◆ **Written request 1**: Decide whether each statement below agrees with the article on UK interest rates, answering yes or no and quoting the exact words of the article that settle it. (a) The UK's official inflation rate stayed at 8.7% in May. (b) The Bank of England aims for an inflation rate of 3%. (c) The MPC vote on the rate rise was unanimous.

◆ **Selected excerpt**:
----
Record High: UK Interest Rates Soar to 15-Year Peak Amid Inflation Surge

The Bank of England (BOE) has declared that the UK interest rate has increased to 5%, its highest level in 15 years. Many had hoped for a smaller rate rise. This comes as the official inflation rate for the UK remained at 8.7% in May, significantly over the Bank’s aim of 2%.
A difficult juggle
This is a serious blow to companies in the middle of the already difficult balancing act between inflation and recession. The economic challenges are underscored by persistently high prices and very modest rises in GDP numbers.
This hike serves as yet another warning to SMEs to examine their current credit arrangements and make sure they are ready to face new difficulties. With interest rates rising, SME’s with current loans and corporate credit cards will have to pay more in interest, which will have a negative impact on cash flow, with less money to spend and more expenses.
Hope on the horizon
According to economic theory, when interest rates rise, consumers will find it more costly to borrow money, leaving them with less money to spend. when a result, families would make fewer purchases, which will lower the cost of living. The BOE governor says he expects inflation to fall “significantly” this year.
Experts offer comment
Commenting on today’s interest rate decision from the Bank of England, Debapratim De, senior economist at Deloitte, said:
“Today’s interest rate decision points to growing concerns within the Bank of England that price pressures might take longer to unwind than previously forecast.
“By surprising markets with a sharper rise than predicted, the Bank will be hoping to stabilise rate expectations, which have risen significantly in the past few weeks. If growth and inflation continue to surprise on the upside, that objective might prove difficult to achieve.”
Ellie Sawkins, Investment Analyst at Wealth Club says,
“The Bank has moved onto the front foot this month, raising the base rate by 0.5%. While an increase in rates was all but guaranteed following this week’s sticky inflation figures, sentiment was divided over how high the Bank could go. Too small an increase and the Bank risks being labelled ineffective but too large and it could drive the economy into recession.
“By a wide margin, the MPC voted for the latter, although opinion was split with two members voting for a hold. Headline inflation was a key driver behind today’s decision, having defied expectations to hold steady at 8.7%. At the same time, core inflation, which strips out more volatile energy and food prices, has continued its march higher, rising at its fastest rate since 1992.
----
◆ **Data excerpts**:
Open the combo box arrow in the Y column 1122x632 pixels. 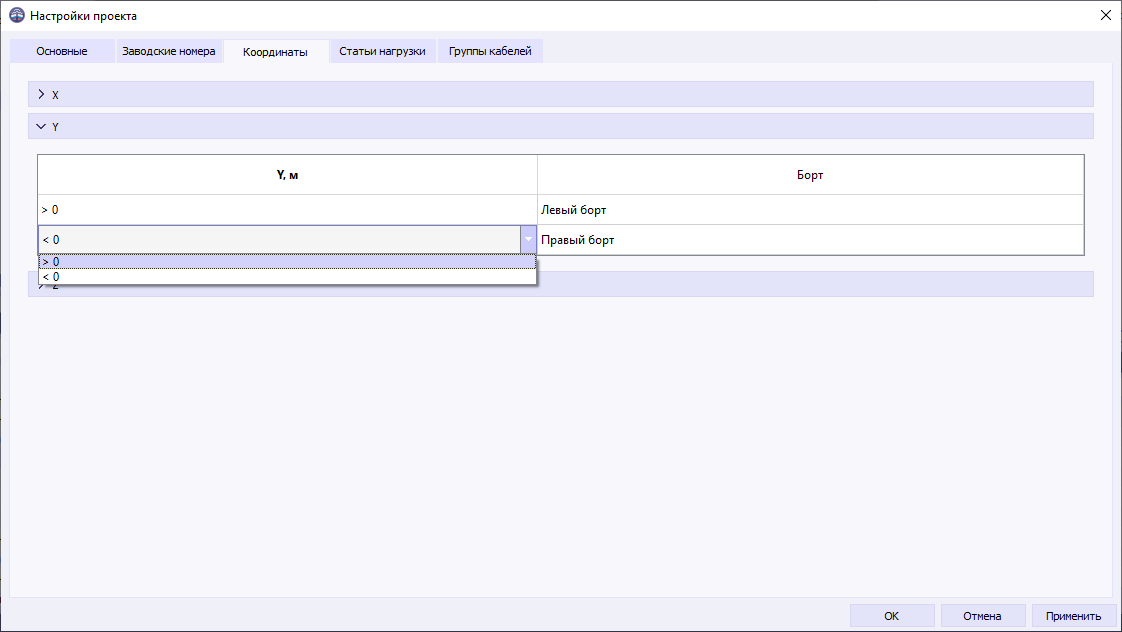pos(528,240)
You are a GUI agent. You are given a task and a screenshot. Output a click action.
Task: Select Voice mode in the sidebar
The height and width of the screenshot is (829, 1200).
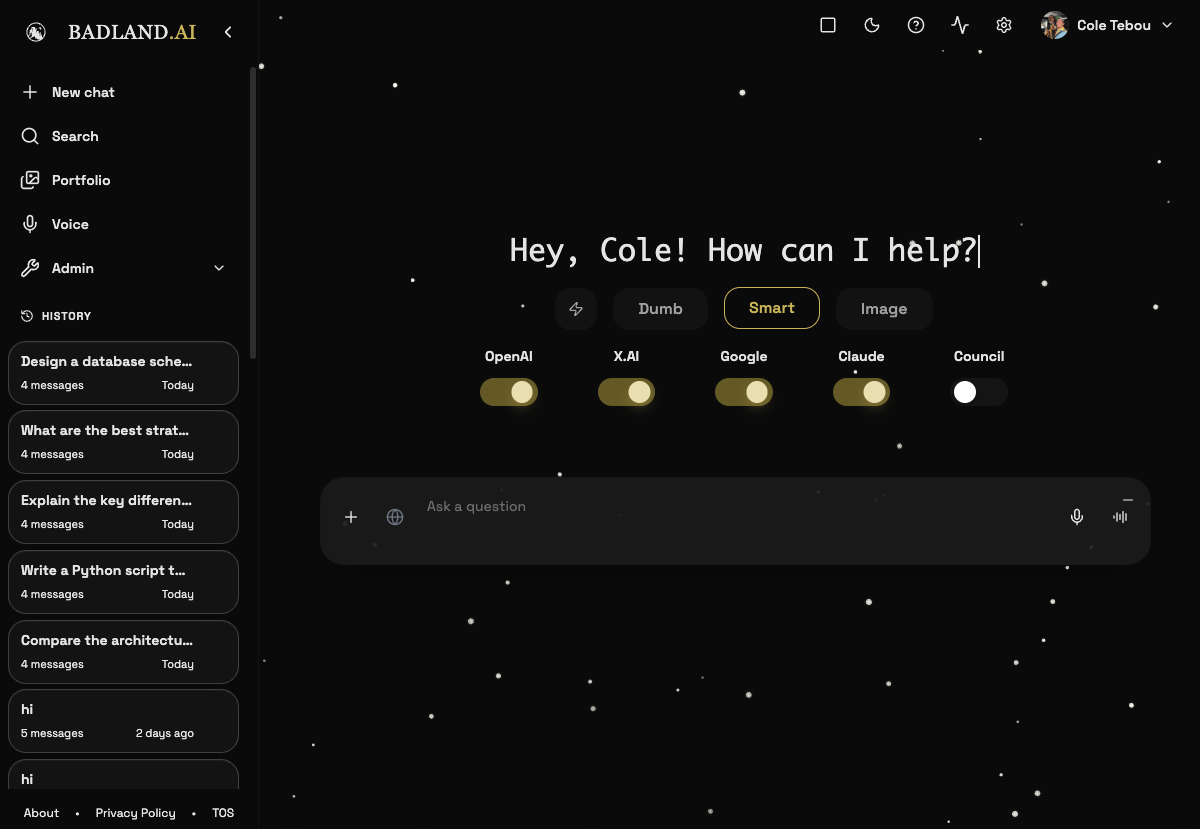[72, 224]
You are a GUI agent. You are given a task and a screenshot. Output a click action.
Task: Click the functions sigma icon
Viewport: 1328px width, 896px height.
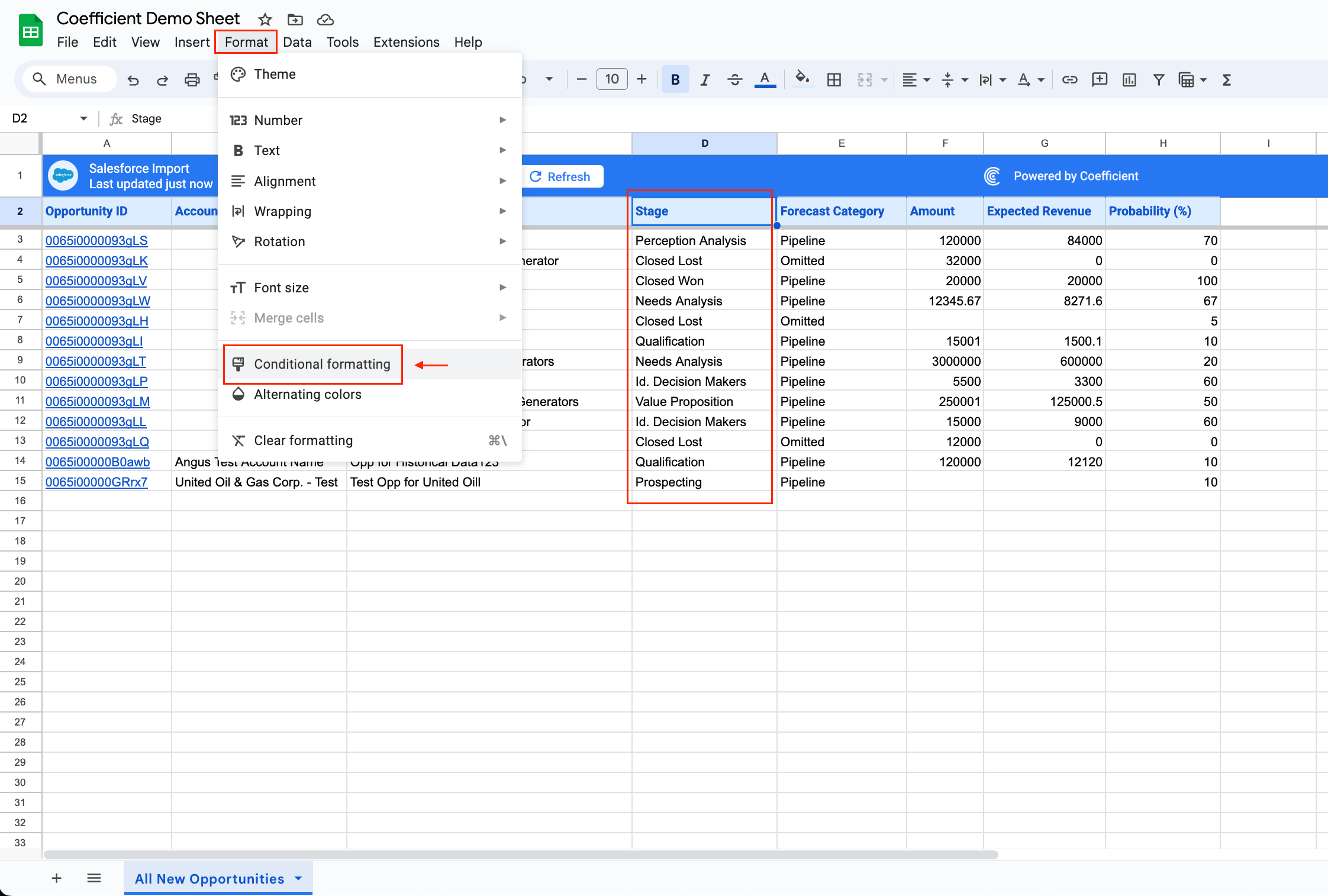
----
◆ **Written request 2**: Pick out and copy every line of the records above that contains the word "width".

◆ **Complete response 1**:
(a) Yes: "the official inflation rate for the UK remained at 8.7% in May"
(b) No: "significantly over the Bank’s aim of 2%"
(c) No: "opinion was split with two members voting for a hold"

◆ **Complete response 2**:
The height and width of the screenshot is (829, 1200).
Viewport: 1328px width, 896px height.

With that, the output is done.